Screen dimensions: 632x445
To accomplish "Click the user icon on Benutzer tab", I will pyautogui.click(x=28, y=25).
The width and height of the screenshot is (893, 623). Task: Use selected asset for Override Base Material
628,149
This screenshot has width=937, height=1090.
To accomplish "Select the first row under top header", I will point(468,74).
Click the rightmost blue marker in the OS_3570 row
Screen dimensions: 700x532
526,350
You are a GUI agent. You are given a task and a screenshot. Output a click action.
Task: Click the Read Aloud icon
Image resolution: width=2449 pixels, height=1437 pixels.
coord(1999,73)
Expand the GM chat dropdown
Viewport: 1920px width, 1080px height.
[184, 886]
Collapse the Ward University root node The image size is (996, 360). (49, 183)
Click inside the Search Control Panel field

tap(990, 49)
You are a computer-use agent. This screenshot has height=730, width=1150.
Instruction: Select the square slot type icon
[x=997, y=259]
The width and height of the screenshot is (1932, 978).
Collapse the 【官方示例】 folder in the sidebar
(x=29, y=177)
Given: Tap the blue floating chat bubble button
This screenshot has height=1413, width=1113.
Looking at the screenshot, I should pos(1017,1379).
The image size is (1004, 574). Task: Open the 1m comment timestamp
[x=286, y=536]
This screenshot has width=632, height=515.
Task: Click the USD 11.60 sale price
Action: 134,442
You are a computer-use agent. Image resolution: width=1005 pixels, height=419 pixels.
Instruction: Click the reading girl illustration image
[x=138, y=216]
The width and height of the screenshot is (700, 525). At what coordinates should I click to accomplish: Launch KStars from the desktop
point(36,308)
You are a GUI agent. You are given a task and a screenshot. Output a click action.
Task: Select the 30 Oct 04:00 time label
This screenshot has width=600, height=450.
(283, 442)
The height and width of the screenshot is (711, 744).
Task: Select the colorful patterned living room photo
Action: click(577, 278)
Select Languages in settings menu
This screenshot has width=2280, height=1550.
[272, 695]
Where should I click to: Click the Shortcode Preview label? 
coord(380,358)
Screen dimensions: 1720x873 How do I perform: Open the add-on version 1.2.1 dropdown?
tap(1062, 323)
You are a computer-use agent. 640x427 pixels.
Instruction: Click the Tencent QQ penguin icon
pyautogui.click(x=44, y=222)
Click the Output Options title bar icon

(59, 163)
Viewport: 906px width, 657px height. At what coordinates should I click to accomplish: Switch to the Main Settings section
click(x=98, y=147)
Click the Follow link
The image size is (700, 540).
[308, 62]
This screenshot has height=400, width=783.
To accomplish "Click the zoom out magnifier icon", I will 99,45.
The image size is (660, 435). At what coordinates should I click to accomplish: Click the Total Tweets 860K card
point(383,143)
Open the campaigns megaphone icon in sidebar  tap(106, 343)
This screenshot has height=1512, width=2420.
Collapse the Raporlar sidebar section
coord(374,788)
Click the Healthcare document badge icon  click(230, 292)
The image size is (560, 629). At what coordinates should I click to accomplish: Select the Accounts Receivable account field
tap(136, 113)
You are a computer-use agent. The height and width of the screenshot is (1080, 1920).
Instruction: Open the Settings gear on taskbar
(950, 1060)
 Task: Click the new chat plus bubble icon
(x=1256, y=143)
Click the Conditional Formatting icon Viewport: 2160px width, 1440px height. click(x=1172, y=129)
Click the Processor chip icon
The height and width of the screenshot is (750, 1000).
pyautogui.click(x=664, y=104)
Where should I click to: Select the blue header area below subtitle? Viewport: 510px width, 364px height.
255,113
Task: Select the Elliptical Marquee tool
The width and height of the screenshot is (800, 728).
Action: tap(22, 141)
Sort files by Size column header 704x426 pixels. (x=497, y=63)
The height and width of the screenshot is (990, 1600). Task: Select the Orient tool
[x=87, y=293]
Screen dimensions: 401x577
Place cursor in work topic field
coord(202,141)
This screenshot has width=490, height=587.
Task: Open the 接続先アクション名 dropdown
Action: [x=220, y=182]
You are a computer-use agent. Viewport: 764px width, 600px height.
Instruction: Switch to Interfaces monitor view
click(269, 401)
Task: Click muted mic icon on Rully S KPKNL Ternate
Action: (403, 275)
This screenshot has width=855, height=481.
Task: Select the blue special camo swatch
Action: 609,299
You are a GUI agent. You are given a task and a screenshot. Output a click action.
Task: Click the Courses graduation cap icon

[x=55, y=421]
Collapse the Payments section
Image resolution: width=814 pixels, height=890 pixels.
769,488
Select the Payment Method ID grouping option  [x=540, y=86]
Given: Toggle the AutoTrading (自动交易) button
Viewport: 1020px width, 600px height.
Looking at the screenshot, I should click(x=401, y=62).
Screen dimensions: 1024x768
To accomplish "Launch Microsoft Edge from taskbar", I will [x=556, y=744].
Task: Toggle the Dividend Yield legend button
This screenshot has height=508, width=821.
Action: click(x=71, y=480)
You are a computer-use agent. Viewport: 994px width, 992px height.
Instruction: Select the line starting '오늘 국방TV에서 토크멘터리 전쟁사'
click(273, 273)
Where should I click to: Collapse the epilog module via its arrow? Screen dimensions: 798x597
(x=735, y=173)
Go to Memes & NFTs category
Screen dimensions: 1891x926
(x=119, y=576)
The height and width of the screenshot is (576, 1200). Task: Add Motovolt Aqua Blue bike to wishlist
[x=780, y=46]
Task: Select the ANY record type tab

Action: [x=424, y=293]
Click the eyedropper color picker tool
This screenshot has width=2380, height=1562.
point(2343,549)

------------------------------------------------------------------------

● Objective: Edit the listing above by replacing "computer-use agent" with "desktop assistant" wherever it occurs, and reproduce every line with nothing else changed.

● Task solution:
Screen dimensions: 632x445
To accomplish "Click the user icon on Benutzer tab", I will pyautogui.click(x=28, y=25).
The width and height of the screenshot is (893, 623). Task: Use selected asset for Override Base Material
628,149
This screenshot has width=937, height=1090.
To accomplish "Select the first row under top header", I will point(468,74).
Click the rightmost blue marker in the OS_3570 row
Screen dimensions: 700x532
526,350
You are a GUI agent. You are given a task and a screenshot. Output a click action.
Task: Click the Read Aloud icon
Image resolution: width=2449 pixels, height=1437 pixels.
coord(1999,73)
Expand the GM chat dropdown
Viewport: 1920px width, 1080px height.
[184, 886]
Collapse the Ward University root node The image size is (996, 360). (49, 183)
Click inside the Search Control Panel field

tap(990, 49)
You are a desktop assistant. This screenshot has height=730, width=1150.
Instruction: Select the square slot type icon
[x=997, y=259]
The width and height of the screenshot is (1932, 978).
Collapse the 【官方示例】 folder in the sidebar
(x=29, y=177)
Given: Tap the blue floating chat bubble button
This screenshot has height=1413, width=1113.
Looking at the screenshot, I should pos(1017,1379).
The image size is (1004, 574). Task: Open the 1m comment timestamp
[x=286, y=536]
This screenshot has width=632, height=515.
Task: Click the USD 11.60 sale price
Action: 134,442
You are a desktop assistant. Image resolution: width=1005 pixels, height=419 pixels.
Instruction: Click the reading girl illustration image
[x=138, y=216]
The width and height of the screenshot is (700, 525). At what coordinates should I click to accomplish: Launch KStars from the desktop
point(36,308)
You are a GUI agent. You are given a task and a screenshot. Output a click action.
Task: Select the 30 Oct 04:00 time label
This screenshot has width=600, height=450.
(283, 442)
The height and width of the screenshot is (711, 744).
Task: Select the colorful patterned living room photo
Action: click(577, 278)
Select Languages in settings menu
This screenshot has width=2280, height=1550.
[272, 695]
Where should I click to: Click the Shortcode Preview label? 
coord(380,358)
Screen dimensions: 1720x873 How do I perform: Open the add-on version 1.2.1 dropdown?
tap(1062, 323)
You are a desktop assistant. 640x427 pixels.
Instruction: Click the Tencent QQ penguin icon
pyautogui.click(x=44, y=222)
Click the Output Options title bar icon

(59, 163)
Viewport: 906px width, 657px height. At what coordinates should I click to accomplish: Switch to the Main Settings section
click(x=98, y=147)
Click the Follow link
The image size is (700, 540).
[308, 62]
This screenshot has height=400, width=783.
To accomplish "Click the zoom out magnifier icon", I will 99,45.
The image size is (660, 435). At what coordinates should I click to accomplish: Click the Total Tweets 860K card
point(383,143)
Open the campaigns megaphone icon in sidebar  tap(106, 343)
This screenshot has height=1512, width=2420.
Collapse the Raporlar sidebar section
coord(374,788)
Click the Healthcare document badge icon  click(230, 292)
The image size is (560, 629). At what coordinates should I click to accomplish: Select the Accounts Receivable account field
tap(136, 113)
You are a desktop assistant. The height and width of the screenshot is (1080, 1920).
Instruction: Open the Settings gear on taskbar
(950, 1060)
 Task: Click the new chat plus bubble icon
(x=1256, y=143)
Click the Conditional Formatting icon Viewport: 2160px width, 1440px height. click(x=1172, y=129)
Click the Processor chip icon
The height and width of the screenshot is (750, 1000).
pyautogui.click(x=664, y=104)
Where should I click to: Select the blue header area below subtitle? Viewport: 510px width, 364px height.
255,113
Task: Select the Elliptical Marquee tool
The width and height of the screenshot is (800, 728).
Action: tap(22, 141)
Sort files by Size column header 704x426 pixels. (x=497, y=63)
The height and width of the screenshot is (990, 1600). Task: Select the Orient tool
[x=87, y=293]
Screen dimensions: 401x577
Place cursor in work topic field
coord(202,141)
This screenshot has width=490, height=587.
Task: Open the 接続先アクション名 dropdown
Action: [x=220, y=182]
You are a desktop assistant. Viewport: 764px width, 600px height.
Instruction: Switch to Interfaces monitor view
click(269, 401)
Task: Click muted mic icon on Rully S KPKNL Ternate
Action: (403, 275)
This screenshot has width=855, height=481.
Task: Select the blue special camo swatch
Action: 609,299
You are a GUI agent. You are given a task and a screenshot. Output a click action.
Task: Click the Courses graduation cap icon

[x=55, y=421]
Collapse the Payments section
Image resolution: width=814 pixels, height=890 pixels.
769,488
Select the Payment Method ID grouping option  [x=540, y=86]
Given: Toggle the AutoTrading (自动交易) button
Viewport: 1020px width, 600px height.
Looking at the screenshot, I should click(x=401, y=62).
Screen dimensions: 1024x768
To accomplish "Launch Microsoft Edge from taskbar", I will [x=556, y=744].
Task: Toggle the Dividend Yield legend button
This screenshot has height=508, width=821.
Action: click(x=71, y=480)
You are a desktop assistant. Viewport: 994px width, 992px height.
Instruction: Select the line starting '오늘 국방TV에서 토크멘터리 전쟁사'
click(273, 273)
Where should I click to: Collapse the epilog module via its arrow? Screen dimensions: 798x597
(x=735, y=173)
Go to Memes & NFTs category
Screen dimensions: 1891x926
(x=119, y=576)
The height and width of the screenshot is (576, 1200). Task: Add Motovolt Aqua Blue bike to wishlist
[x=780, y=46]
Task: Select the ANY record type tab

Action: [x=424, y=293]
Click the eyedropper color picker tool
This screenshot has width=2380, height=1562.
point(2343,549)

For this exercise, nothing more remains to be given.